Following Gavin’s investigation I decided to run a self-experiment. The goal is to understand caffeine’s effect on my cognition.

As he suggested, I’ll be using Cambridge Brain Sciences for outcome measures. It’s a quick series of 3 tests, totalling <10 minutes daily. The three tests assess Memory, Reasoning, and Verbal, and then aggregate into a mysterious “C-score”. I’ll use the C-score as the main outcome metric, and only dig into the sub-scores for suggestive insights. I’ll take the CBS test each day between 9 and 10 AM.

The study will be as follows:

  1. Begin with 3 weeks of normal caffeine usage.
  2. Go through a 3-week “withdrawal” period without caffeine.
  3. Go 1 month of baseline “no-caffeine”.
  4. Go 1 month with 100mg caffeine pills daily.
  5. Go 1 month with 100mg caff + 100mg theanine.

Compared to Gavin’s protocol, I’m making a few changes, with the following goals:

  1. Include a “bake-in” time for CBS testing in case there are practice effects. As some quick data, I’ve done two days so far, and my second day scored 40% higher than my first day. So either there’s a ton of variance or a meaningful practice effect. Though of course I don’t expect the magnitude of this effect to stay so large.
  2. Test before and during withdrawal, to see the magnitude of effect and the recovery time.
  3. Isolate caffeine vs theanine, since theanine is relatively inconvenient and I want to know if it has any additional benefit.

I’m concerned about the dosage. This post suggests that 100mg is approximately the contents of 10g coffee beans, and I regularly consume 2-3x that amount daily. So is 100mg a “realistic” dosage? And if we want to understand the dose-effect relationship, shouldn’t we measure a more extreme value? Gelman discusses the general question:

  1. For estimating a linear effect, you typically want to measure on the extremes.
  2. If there are possible nonlinearities, you might want to measure in the middle as well. He concludes:

    Under reasonable assumptions about nonlinearity, we find that, unless sample size is very large, the design with no interior measurements is best, because with moderate total sample sizes, any nonlinearity in the dose–response will be difficult to detect.
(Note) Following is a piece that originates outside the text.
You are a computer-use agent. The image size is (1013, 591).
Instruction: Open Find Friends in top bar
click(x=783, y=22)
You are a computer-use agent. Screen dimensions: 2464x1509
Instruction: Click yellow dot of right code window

This suggests I should try to pick the highest dose in the “rising” part of the graph, maybe 200 or 300mg. I have a lot of time to think about this though, since it doesn’t kick in until phase (4).

Other caveats/concerns:

  1. If there is a “ritual” effect from drinking hot water, decaf, or herbal tea, should I avoid those?
  2. If there is a slow practice effect it may confound the results.
  3. Over the study period, many things in my life will be relatively unstable, so this effect if small may wash out, or I may have spurious results.

Analysis plan:

My primary analysis will be a linear regression: \(y = \beta_0 + \beta_1x_1 + \beta_2x_2 + \beta_3x_3 + \beta_4x_4\). \(y\) is the c-score for a given day, the \(x_i\) are indicators for the periods 1,2,4,5 as described above. So the baseline is “normal caffeine usage”.

I also intend to run another regression with an additional day_since_start variable, which should tell me if there’s a practice effect.

To get a sense for the measurable effect size:

In [1]: import statsmodels.stats.power as ssp

In [2]: ssp.tt_ind_solve_power(effect_size=None, nobs1=30, alpha=.05, power=.8)
Out[2]: 0.7356198424871614

This output (0.74) is the smallest effect I’ll be able to pick up: 3/4 of a standard deviation. This is a fairly large effect, and I don’t expect the true effect to be this large.

It would also be good to know the optimal cycle time: I don’t expect to have nearly enough data to determine this. I’ll probably play around with some other exploratory analysis as well.